Director: Darren Lynn Bousman
Stars: Chris Rock, Marisol Nichols, Max Minghella
The Saw franchise has evolved (devolved?) over the years. It’s easy to forget that the wheels and gears and 60 second timers that typified the later installments were all-but-absent in James Wan’s taught first film. Jigsaw himself, John Kramer (Tobin Bell), was killed off at the end of Saw III, but the series found ways – increasingly tenuous ways – of continuing his legacy. Through ever-more-bastardised hand-me-downs, the series’ irony-hewn justice managed to carry through, the blood-lust only amping up.
Spiral: From the Book of Saw – produced by and starring Chris Rock – throws out a lot of the franchise’s established calling cards. This is the first in the series that doesn’t bother wrestling a new link back to Kramer. It’s the first to almost completely shift the focus away from the would-be victims. No communal games this time. Even Billy the tricycle-bound puppet has been consigned to the scrapheap. For some, dispensing with a horror brand’s iconography is tantamount to sacrilege. But for evolution to happen, change is necessary.

__ENTRIES PROVIDED__
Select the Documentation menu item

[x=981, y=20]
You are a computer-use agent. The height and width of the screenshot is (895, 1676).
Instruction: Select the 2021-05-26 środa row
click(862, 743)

__WHAT TO DO__
1. From the Spiral review, copy the stretch from "Spiral: From the" through "change is necessary." word for word.
2. In the Spiral review, which Saw film ends with John Kramer being killed off?
3. Carry the Spiral review forward from its last sentence.

__RESPONSES BY TASK__
1.
Spiral: From the Book of Saw – produced by and starring Chris Rock – throws out a lot of the franchise’s established calling cards. This is the first in the series that doesn’t bother wrestling a new link back to Kramer. It’s the first to almost completely shift the focus away from the would-be victims. No communal games this time. Even Billy the tricycle-bound puppet has been consigned to the scrapheap. For some, dispensing with a horror brand’s iconography is tantamount to sacrilege. But for evolution to happen, change is necessary.

2. Saw III.

3.
But as much as trends have risen and fallen in the annals of Saw one thing has always been constant; dirty cops. This is true of every single film in the run. Be it the crooked antics of Eric Matthews (Donnie Wharlberg) or the dull and dreary legacy of Mark Hoffman (Costas Mandylor). In Saw, it seems, ACAB. Be sure and remember that.
Chris Rock plays Detective Zeke Banks, a rare beacon of righteousness in Saw‘s grimy legacy. He’s the precinct’s smart-mouthed Serpico, vilified for turning on his former partner. When a fellow detective in the precinct is lured to his death in the city’s subway system by a Jigsaw copycat, Banks finds himself ensnared in a new ‘game’, while simultaneously breaking-in his new rookie partner, William Schenk (Max Minghella).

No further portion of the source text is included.